When I went head to head with Joan Rivers on the show "Celebrity Apprentice," I knew that I had to use a combination of toughness, charm, bluff, and know-how to make the final episode. But as a professional poker player, I am used to using all of those tools to get to the final table, and ultimately make a good living playing cards.
Professional and amateur poker players from around the country are using those same skills as they come to Washington this week to get Congress to regulate and tax online poker.
The Poker Players Alliance represents over a million poker players from around the country. The poker players play in all kinds of poker rooms, from the friendly, low-stakes game at the kitchen table, to the high-stakes, high-pressure games in the big casinos. We also represent online poker players, people who choose to match wits with opponents on their computers in the comfort of their own home.
Greg "Fossilman" Raymer, who became an instant celebrity when he won the World Series of Poker five years ago, honed his skills as a poker player by playing on the Internet, and he is not alone. Millions of Americans play online poker everyday, and they do so legally.
U.S. laws governing Internet gambling are unclear; while no one claims that playing poker on-line violates federal law, the Department of Justice takes the position that one federal law -- The Wire Act of 1961 -- prohibits all Internet gaming, including poker. However, courts have found that law to only govern sports betting. Rather than clarify what is and isn't legal, in 2006 Congress passed a law that told financial institutions to block payments for "unlawful Internet gambling" -- but then didn't clarify what that term means. This lack of clarity has created an unfortunate dynamic where millions of Americans play online poker but none of them play on American-owned websites.
Professional and amateur poker players are coming to Washington to deliver an online petition signed by over a 300,000 people in less than a month, asking Congress to regulate and then tax online poker playing in the United States. When is the last time an industry came to Washington and actually asked to be taxed? But poker players know that the current situation, where poker playing is legal but owning a poker-playing site is not, is completely unsustainable
There is a grassroots rebellion going on in America when it comes to poker. When the President asked the public to name their top issues through his government website, making Internet poker legal was among the top requests of the American people. The President knows about the popularity of poker -- he is an avid player himself. And he is not alone.
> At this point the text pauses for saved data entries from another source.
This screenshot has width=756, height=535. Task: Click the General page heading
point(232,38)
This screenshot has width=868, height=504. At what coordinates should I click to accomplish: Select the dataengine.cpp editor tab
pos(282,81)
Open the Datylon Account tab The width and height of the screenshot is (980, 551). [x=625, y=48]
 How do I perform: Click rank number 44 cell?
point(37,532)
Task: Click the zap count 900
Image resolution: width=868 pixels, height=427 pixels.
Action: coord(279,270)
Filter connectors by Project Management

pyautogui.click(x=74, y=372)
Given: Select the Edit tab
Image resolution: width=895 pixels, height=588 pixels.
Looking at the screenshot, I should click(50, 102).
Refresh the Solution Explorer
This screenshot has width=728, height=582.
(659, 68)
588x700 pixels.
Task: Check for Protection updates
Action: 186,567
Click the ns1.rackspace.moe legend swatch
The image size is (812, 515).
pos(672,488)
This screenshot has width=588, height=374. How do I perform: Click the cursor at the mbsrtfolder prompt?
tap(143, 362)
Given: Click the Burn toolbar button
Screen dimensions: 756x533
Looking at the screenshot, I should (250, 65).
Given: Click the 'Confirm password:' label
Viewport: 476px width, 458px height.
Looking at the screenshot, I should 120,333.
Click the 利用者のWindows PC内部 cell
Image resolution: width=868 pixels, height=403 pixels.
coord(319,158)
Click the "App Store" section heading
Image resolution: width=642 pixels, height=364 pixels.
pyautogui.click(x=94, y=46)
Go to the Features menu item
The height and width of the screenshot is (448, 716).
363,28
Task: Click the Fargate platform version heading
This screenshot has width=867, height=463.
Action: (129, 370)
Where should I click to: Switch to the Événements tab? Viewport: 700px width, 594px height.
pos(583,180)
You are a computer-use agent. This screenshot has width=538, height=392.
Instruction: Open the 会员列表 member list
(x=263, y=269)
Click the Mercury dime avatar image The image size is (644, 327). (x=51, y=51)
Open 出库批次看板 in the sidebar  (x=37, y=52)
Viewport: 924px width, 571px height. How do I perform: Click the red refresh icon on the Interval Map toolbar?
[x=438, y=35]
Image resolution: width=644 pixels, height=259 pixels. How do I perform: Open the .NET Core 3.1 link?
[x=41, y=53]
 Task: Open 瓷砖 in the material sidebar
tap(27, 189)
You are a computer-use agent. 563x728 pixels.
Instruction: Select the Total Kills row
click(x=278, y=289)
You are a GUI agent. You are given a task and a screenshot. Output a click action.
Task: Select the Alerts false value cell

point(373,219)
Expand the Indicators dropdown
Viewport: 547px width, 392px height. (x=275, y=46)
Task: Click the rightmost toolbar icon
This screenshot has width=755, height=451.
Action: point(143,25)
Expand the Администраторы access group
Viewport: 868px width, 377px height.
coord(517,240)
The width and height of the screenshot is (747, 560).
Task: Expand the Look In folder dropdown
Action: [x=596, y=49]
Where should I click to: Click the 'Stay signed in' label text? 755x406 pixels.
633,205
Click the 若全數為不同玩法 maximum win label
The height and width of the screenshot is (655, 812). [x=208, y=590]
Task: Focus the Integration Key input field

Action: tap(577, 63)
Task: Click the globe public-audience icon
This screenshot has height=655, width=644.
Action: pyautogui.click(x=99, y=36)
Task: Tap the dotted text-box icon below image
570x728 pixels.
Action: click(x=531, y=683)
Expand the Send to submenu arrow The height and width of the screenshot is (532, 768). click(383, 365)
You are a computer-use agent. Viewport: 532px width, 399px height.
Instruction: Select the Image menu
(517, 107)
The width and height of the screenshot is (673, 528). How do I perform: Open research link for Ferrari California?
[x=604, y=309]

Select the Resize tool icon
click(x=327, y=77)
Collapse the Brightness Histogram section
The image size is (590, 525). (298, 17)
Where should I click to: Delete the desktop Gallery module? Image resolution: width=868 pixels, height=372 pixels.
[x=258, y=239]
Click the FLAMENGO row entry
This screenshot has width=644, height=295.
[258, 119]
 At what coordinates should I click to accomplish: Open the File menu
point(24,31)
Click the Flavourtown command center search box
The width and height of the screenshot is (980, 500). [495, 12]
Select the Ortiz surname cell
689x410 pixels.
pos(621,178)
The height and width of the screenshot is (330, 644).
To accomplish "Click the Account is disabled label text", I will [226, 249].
Poker is a favorite Washington pastime among members of Congress, Senators, members of the Supreme Court, and even among the news media.
Proponents of a poker ban say it's all about kids, but protecting kids comes not through poorly prosecuted prohibition, but through common-sense regulation. The Poker Players Alliance will hold a forum on Capitol Hill during their fly-in, highlighting the efforts of several companies to make it more difficult - if not impossible - for kids to get access to poker playing sites. But these efforts are all for naught as long as Congress continues this unhelpful ban on American Internet poker companies.
When we come to Washington, we will meet with members of Congress, like Barney Frank of Massachusetts and Peter King of New York, who understand that the best way to protect kids, promote freedom and collect more taxes, is to create a licensed, regulated Internet poker industry in the United States. We will also meet with our opponents, lay our cards on the table and call their bluff.
I have played a lot of poker in my time, so I know a winning hand when I see one. Giving the American people more freedom, collecting more tax revenue for the government, enhancing regulations to protect children, and bringing more common sense to our legal system looks like a Royal Flush to me.